## Task brief
For the records that follow, say how many lines have the word "arrows" in them. Write the number and nothing more.
━━━ Provided material
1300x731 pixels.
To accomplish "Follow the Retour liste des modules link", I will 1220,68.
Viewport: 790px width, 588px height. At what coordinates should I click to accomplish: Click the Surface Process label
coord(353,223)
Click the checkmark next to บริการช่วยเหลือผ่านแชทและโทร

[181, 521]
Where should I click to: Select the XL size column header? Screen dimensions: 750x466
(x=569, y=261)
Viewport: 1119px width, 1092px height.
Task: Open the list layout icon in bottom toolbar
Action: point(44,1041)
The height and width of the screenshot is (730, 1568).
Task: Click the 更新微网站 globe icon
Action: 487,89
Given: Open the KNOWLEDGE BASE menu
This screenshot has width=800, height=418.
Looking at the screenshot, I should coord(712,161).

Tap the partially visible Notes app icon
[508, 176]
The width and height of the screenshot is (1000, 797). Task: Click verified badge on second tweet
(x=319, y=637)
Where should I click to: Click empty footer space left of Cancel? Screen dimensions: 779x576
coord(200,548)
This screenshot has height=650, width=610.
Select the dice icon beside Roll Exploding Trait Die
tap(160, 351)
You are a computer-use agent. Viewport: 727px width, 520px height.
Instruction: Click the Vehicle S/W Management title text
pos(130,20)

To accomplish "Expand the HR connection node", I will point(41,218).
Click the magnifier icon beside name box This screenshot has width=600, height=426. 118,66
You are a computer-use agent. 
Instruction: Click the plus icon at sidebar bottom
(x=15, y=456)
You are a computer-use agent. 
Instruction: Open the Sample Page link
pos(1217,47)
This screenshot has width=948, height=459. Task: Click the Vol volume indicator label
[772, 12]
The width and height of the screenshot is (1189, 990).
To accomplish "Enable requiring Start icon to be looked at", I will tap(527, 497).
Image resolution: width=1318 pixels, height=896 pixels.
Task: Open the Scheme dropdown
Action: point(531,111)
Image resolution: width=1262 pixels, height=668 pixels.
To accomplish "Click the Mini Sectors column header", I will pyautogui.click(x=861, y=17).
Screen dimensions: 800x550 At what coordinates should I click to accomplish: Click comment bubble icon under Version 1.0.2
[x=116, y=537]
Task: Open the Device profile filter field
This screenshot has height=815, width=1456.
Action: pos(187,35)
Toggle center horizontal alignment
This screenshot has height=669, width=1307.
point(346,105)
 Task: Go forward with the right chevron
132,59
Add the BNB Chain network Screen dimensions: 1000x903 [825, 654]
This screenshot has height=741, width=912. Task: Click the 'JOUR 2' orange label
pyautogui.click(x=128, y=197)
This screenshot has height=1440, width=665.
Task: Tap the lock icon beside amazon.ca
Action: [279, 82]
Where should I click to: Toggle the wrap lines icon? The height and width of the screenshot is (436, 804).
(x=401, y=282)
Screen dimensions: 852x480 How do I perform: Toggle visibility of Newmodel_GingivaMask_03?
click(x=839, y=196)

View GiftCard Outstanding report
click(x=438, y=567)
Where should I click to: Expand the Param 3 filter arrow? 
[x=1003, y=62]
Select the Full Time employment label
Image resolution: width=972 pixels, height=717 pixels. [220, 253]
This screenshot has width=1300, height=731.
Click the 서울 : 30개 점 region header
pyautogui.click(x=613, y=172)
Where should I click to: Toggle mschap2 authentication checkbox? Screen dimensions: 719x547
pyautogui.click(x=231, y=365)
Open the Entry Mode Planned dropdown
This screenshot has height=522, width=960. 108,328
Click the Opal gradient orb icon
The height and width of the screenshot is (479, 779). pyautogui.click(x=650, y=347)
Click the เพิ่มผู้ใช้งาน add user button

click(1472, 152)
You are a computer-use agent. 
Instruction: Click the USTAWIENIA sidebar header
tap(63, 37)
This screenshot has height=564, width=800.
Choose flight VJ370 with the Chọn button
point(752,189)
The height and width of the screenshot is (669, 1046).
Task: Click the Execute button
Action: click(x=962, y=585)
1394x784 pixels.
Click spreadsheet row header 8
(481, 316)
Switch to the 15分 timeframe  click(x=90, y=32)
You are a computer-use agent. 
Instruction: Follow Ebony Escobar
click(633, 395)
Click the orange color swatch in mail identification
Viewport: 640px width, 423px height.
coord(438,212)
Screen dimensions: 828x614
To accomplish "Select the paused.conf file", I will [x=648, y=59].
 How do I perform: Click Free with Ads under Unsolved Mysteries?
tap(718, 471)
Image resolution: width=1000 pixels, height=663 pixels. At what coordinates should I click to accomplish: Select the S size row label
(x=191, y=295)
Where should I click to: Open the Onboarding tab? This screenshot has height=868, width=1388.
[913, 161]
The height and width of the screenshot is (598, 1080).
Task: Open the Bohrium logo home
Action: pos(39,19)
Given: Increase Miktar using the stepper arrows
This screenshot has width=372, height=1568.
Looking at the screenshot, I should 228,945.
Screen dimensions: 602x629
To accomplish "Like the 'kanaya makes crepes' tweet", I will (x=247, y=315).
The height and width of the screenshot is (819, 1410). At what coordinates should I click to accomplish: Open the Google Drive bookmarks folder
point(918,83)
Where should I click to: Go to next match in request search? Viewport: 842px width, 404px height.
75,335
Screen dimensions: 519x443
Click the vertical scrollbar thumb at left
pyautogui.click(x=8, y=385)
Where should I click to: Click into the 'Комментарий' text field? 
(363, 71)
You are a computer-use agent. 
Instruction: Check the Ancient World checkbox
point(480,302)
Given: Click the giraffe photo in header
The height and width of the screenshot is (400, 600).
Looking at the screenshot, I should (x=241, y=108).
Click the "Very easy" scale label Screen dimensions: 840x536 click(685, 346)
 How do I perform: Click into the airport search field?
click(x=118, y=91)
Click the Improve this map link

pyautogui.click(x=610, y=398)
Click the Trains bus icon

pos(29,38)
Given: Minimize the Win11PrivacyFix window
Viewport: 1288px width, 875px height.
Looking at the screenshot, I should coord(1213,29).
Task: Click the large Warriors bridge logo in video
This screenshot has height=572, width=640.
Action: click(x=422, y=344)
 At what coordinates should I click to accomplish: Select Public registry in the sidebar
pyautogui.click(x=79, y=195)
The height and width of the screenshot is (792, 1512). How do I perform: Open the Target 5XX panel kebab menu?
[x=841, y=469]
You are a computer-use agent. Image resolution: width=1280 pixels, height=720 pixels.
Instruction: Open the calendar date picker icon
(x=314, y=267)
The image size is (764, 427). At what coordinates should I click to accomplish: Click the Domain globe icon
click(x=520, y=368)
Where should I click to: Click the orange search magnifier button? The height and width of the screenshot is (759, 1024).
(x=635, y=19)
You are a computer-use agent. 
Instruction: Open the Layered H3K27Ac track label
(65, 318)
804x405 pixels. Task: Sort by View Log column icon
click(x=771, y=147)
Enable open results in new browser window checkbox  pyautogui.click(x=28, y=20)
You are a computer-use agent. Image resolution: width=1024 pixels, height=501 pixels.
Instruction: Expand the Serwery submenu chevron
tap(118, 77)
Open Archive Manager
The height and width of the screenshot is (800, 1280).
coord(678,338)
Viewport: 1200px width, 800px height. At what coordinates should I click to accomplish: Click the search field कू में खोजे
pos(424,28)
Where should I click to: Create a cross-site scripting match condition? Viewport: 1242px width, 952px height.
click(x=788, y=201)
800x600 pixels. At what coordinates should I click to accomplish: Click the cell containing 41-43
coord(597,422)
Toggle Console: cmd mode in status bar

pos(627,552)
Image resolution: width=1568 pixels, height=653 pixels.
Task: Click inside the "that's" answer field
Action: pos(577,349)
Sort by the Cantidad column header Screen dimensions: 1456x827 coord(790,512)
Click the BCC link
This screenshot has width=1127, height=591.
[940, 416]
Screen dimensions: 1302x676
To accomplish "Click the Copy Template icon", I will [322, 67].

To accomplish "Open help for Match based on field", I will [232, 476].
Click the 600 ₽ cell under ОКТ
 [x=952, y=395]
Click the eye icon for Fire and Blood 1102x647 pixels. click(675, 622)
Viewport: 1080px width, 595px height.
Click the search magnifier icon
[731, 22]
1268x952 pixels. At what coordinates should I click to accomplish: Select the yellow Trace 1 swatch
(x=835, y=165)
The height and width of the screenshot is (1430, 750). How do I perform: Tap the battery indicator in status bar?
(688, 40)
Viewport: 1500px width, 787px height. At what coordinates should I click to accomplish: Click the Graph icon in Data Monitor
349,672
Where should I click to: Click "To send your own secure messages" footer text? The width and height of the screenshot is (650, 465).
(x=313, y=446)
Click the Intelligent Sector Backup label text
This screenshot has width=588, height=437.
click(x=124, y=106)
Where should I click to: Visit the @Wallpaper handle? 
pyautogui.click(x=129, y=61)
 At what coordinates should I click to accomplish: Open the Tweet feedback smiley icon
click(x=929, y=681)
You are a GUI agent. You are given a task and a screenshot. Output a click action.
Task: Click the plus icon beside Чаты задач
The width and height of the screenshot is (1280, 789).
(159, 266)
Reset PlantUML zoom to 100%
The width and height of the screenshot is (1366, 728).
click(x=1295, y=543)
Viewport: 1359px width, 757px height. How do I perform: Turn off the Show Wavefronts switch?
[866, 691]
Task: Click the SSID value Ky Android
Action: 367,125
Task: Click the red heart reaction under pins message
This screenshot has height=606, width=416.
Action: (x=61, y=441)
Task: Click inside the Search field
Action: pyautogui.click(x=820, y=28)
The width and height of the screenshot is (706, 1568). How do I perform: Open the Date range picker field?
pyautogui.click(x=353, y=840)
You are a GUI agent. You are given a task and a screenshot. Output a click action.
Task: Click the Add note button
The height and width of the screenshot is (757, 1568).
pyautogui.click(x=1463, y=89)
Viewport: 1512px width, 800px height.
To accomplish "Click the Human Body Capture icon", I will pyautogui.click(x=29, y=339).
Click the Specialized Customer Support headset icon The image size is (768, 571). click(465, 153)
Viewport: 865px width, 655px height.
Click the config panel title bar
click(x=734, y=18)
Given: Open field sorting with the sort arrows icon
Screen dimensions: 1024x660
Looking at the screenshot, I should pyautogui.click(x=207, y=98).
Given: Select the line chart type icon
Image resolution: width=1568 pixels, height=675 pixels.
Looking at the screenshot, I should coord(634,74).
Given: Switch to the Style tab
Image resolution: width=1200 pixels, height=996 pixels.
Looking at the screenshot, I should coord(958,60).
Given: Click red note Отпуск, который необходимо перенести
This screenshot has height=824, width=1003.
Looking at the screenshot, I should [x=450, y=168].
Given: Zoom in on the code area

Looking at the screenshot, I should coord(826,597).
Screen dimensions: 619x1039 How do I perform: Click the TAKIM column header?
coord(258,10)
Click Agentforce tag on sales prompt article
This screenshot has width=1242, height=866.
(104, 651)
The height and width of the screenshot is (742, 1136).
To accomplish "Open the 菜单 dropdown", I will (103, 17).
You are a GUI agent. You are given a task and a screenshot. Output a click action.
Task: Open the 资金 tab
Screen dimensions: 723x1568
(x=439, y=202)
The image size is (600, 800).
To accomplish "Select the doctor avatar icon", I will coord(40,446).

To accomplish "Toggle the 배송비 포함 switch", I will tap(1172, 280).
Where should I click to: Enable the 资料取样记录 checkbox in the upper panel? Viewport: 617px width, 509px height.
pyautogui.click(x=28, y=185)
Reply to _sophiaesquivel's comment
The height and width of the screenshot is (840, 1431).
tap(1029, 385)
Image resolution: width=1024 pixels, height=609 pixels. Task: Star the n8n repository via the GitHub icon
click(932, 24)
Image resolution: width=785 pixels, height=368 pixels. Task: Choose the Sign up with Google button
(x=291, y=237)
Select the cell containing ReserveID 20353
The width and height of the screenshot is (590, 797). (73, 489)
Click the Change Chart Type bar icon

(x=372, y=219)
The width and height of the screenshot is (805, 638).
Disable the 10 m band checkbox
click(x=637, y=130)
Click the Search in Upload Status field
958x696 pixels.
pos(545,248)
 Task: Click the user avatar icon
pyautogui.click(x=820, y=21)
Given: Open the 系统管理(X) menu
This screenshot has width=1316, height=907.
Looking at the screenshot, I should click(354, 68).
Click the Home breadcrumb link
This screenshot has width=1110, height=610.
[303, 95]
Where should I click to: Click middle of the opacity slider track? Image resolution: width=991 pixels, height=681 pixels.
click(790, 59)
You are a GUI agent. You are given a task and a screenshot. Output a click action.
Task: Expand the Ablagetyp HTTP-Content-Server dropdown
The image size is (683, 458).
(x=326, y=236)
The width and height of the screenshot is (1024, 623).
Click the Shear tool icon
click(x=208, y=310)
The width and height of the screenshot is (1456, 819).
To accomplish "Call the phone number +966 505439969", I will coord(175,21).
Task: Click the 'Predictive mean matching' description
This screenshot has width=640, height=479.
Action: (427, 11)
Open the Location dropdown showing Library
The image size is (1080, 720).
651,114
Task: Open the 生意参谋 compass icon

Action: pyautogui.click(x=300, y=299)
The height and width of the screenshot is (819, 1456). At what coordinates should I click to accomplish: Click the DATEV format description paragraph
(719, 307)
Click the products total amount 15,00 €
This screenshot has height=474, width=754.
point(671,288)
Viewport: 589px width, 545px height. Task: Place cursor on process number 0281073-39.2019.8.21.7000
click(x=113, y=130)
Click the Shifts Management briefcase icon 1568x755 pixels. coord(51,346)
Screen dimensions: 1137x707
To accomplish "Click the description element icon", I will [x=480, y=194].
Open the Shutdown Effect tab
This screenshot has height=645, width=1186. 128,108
━━━━━━
## Completed task
2